— Begin Document passage —
So we should look for $$|\del E_n| ≤ \sqrt{|εE/β(E_n)|} ≈ \sqrt{|εE_n/β(E_n)|}$$. When we meet that condition, then we should do one more iteration, and then stop. This limit on $$\del E_n$$ is considerably higher than $$|εE_n|$$, which should avoid the endless loop problem, and it is still small enough that it should not yet apply when the estimate is so far from the solution that it might still temporarily get worse before it zooms in to the solution.
— End Document passage —
▶ What you need to do
a: Copy word for word the part of the passage on stopping the iteration that starts with "So we should" and goes on through "to the solution.".
b: Translate this sentence from the passage on stopping the iteration into Spanish: "When we meet that condition, then we should do one more iteration, and then stop."
The listing that comes after the passage on stopping the iteration has nothing to do with the work.
— Begin Source excerpt —
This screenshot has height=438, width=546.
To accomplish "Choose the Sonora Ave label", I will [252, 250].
— End Source excerpt —
▶ Results of the exercise
a:
So we should look for $$|\del E_n| ≤ \sqrt{|εE/β(E_n)|} ≈ \sqrt{|εE_n/β(E_n)|}$$. When we meet that condition, then we should do one more iteration, and then stop. This limit on $$\del E_n$$ is considerably higher than $$|εE_n|$$, which should avoid the endless loop problem, and it is still small enough that it should not yet apply when the estimate is so far from the solution that it might still temporarily get worse before it zooms in to the solution.

b: Cuando cumplamos esa condición, deberíamos hacer una iteración más y luego detenernos.